== What is expected ==
Please rewrite the material from the line with "consequences [456, 1075]" up to and including the line with "Psychological [1103, 231]", changing "ratings" to "scores" and keeping everything else the same. Give only those lines.

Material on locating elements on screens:
^^^^

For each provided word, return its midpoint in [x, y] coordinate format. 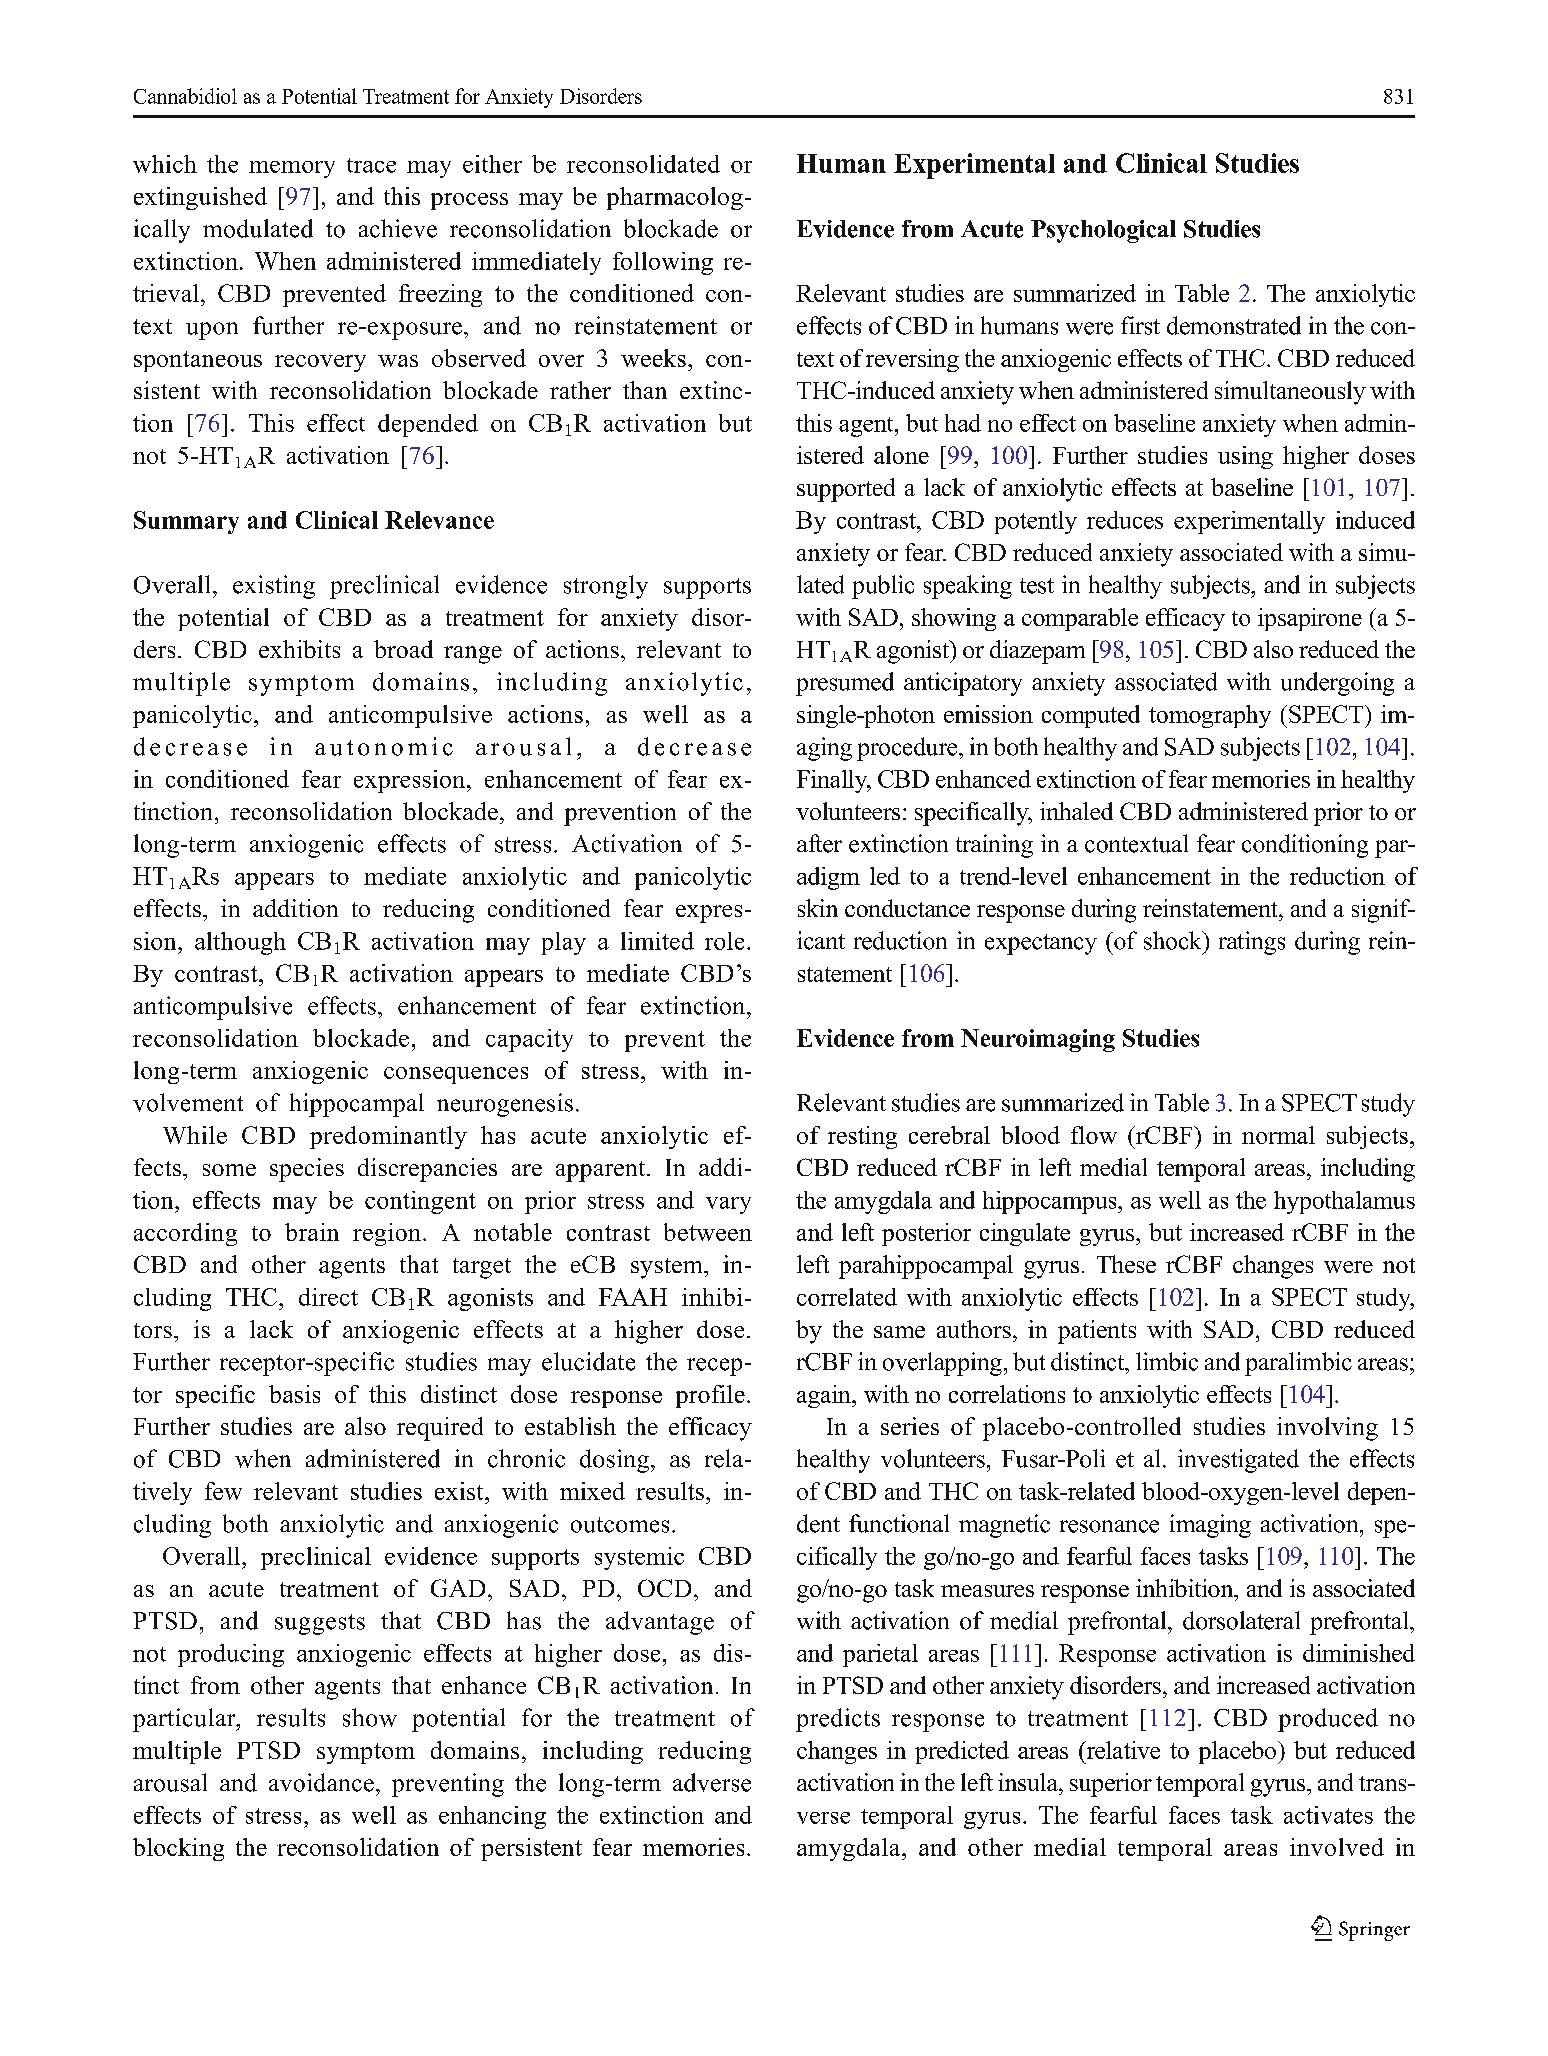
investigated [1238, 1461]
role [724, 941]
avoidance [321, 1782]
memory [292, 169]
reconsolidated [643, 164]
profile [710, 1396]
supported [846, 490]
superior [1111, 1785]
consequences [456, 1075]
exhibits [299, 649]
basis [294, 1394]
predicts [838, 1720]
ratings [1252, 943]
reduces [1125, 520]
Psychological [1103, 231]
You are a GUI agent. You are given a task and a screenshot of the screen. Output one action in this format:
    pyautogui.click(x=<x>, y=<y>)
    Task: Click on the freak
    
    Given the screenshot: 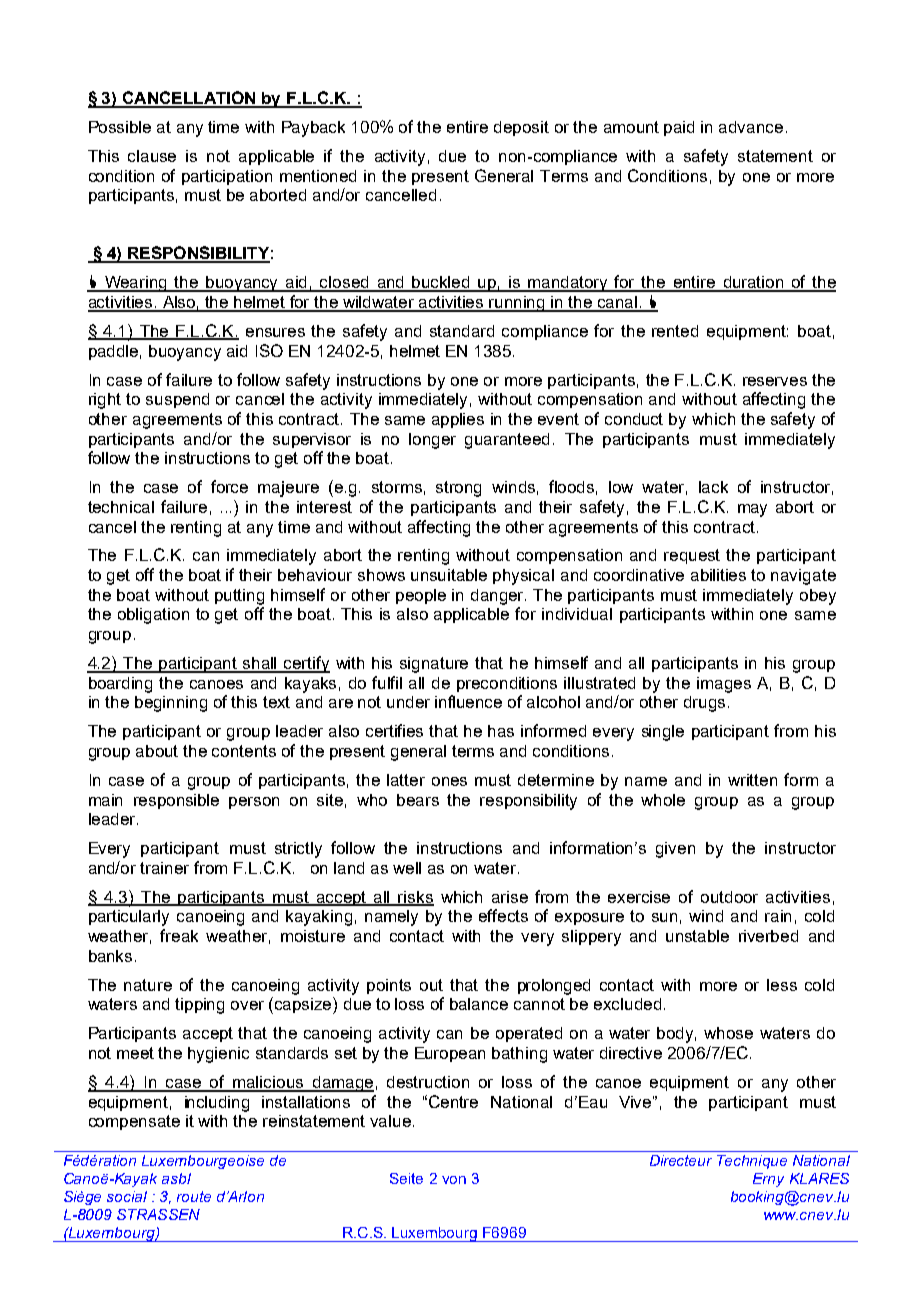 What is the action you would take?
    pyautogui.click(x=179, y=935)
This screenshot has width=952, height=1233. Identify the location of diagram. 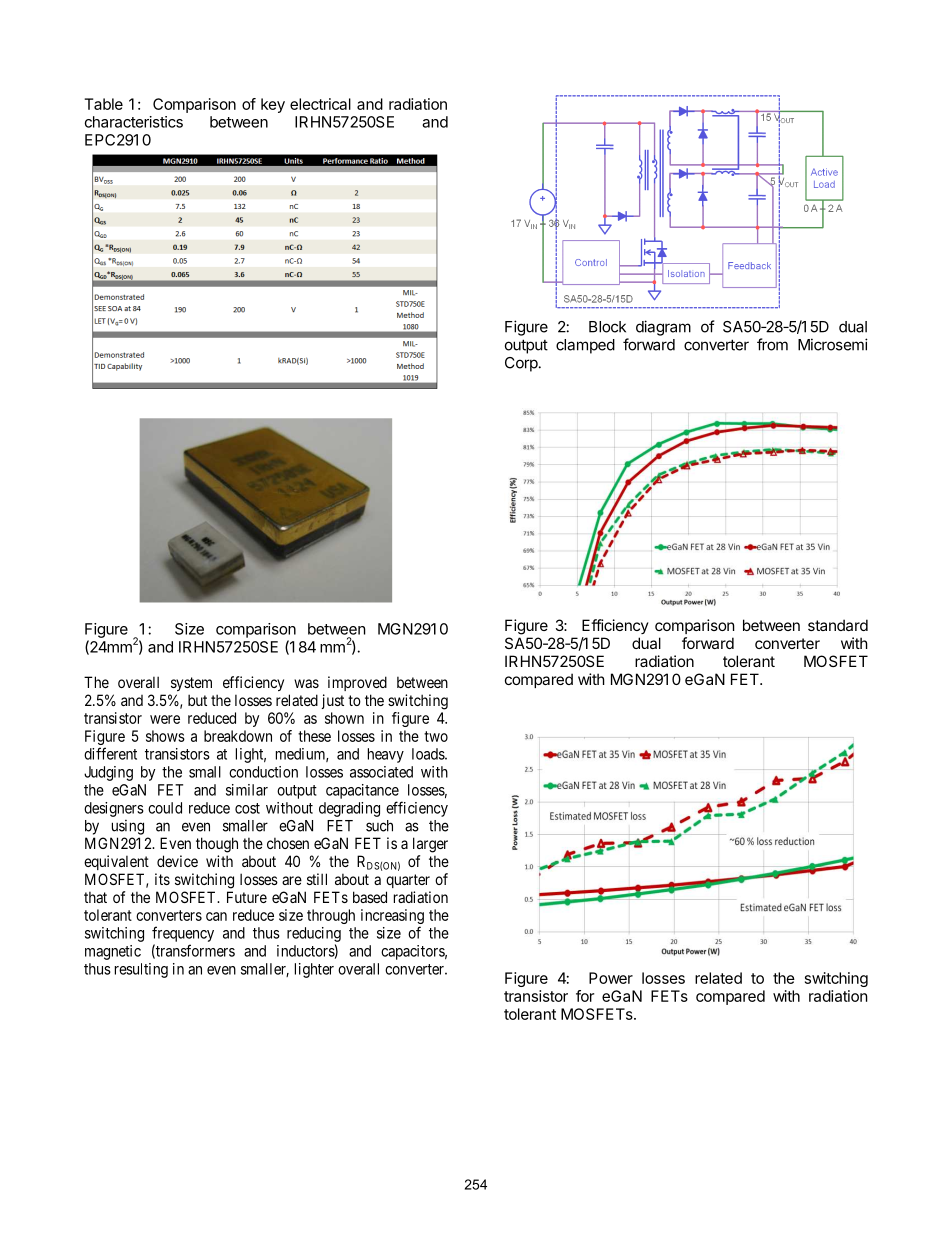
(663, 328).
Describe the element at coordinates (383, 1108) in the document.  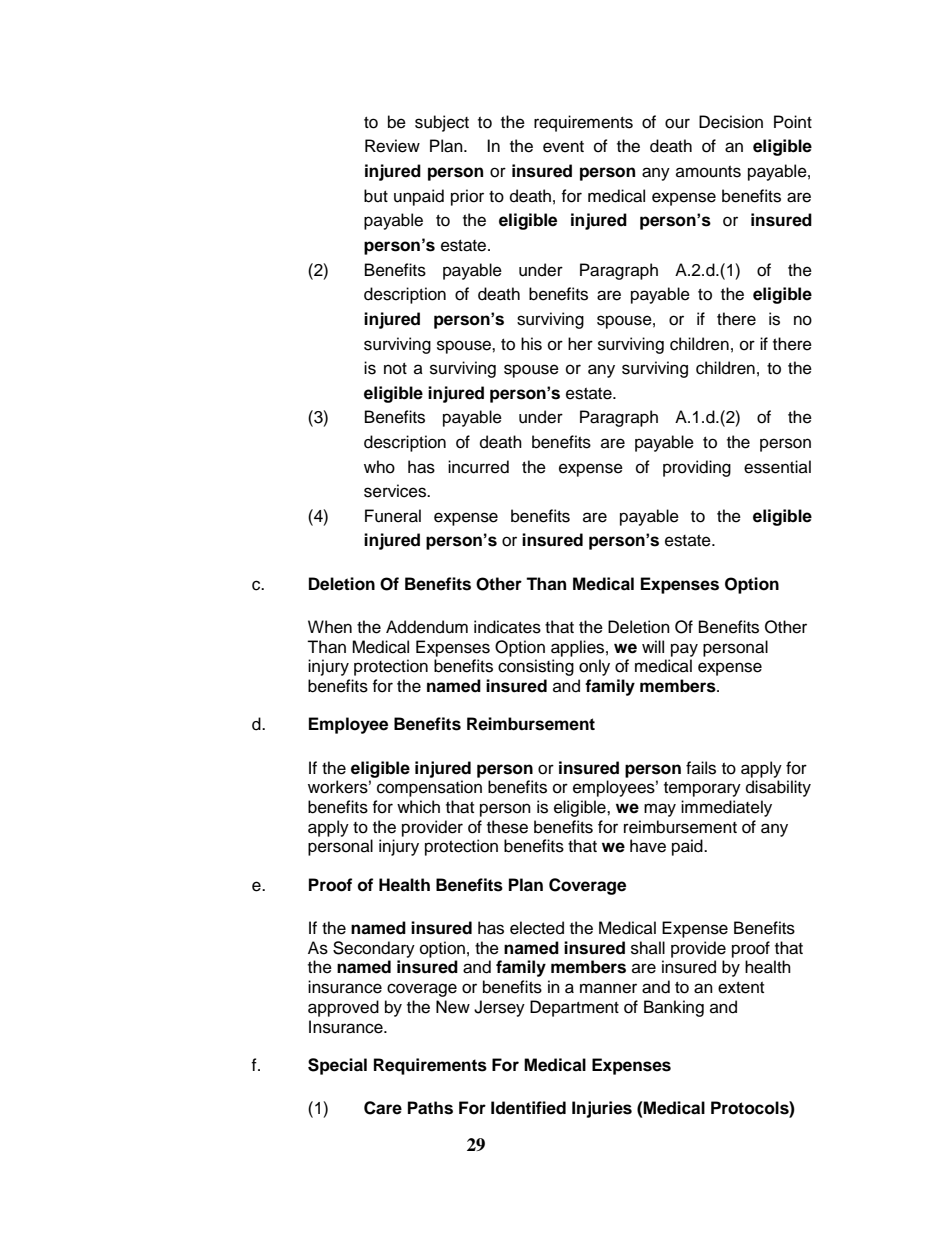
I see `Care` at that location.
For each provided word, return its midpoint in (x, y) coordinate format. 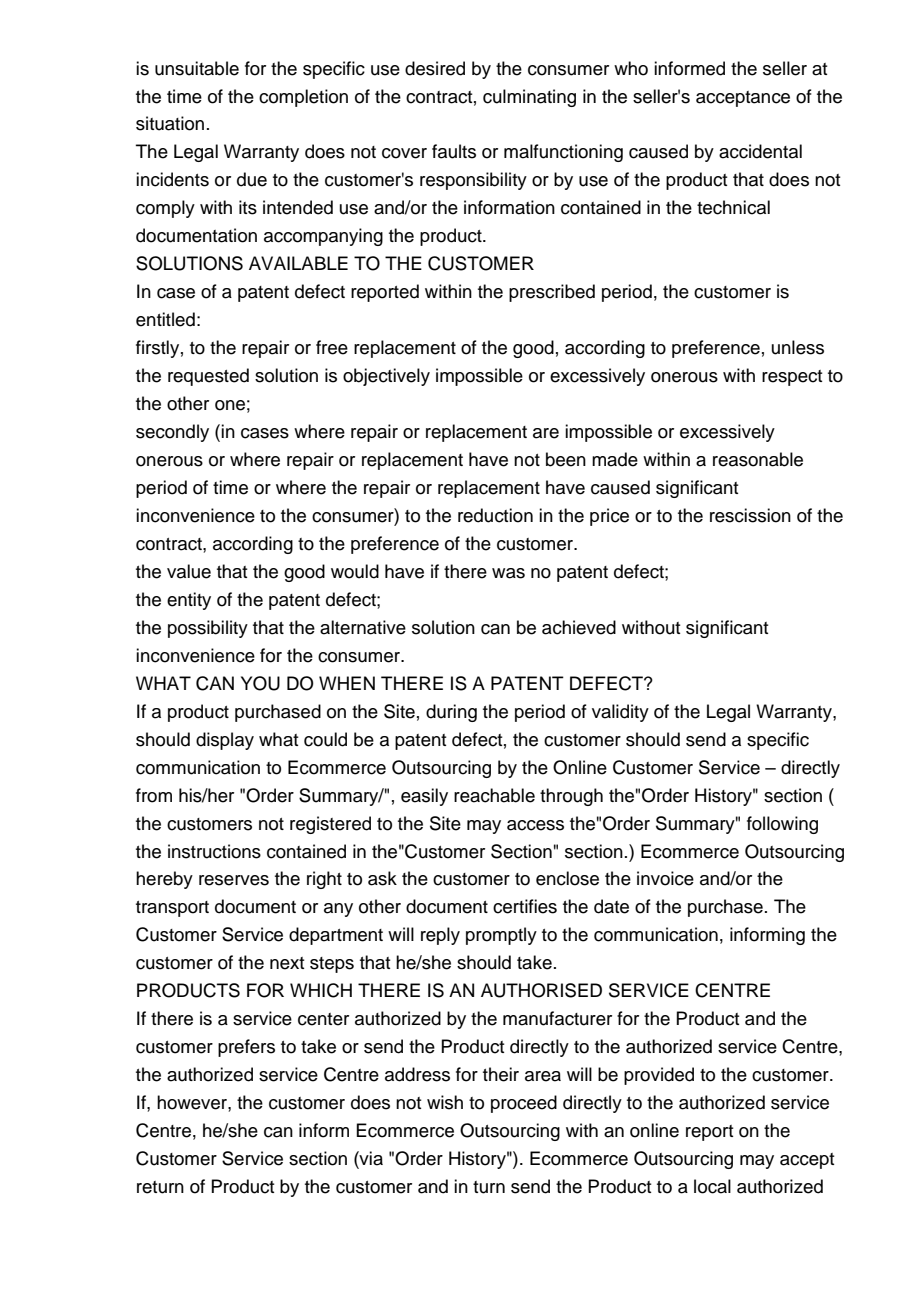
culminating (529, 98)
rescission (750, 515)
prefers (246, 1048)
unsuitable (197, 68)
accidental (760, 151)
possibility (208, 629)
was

^^^^

== Solution for this problem ==
consequences [456, 1075]
exhibits [299, 649]
basis [294, 1394]
predicts [838, 1720]
scores [1252, 943]
reduces [1125, 520]
Psychological [1103, 231]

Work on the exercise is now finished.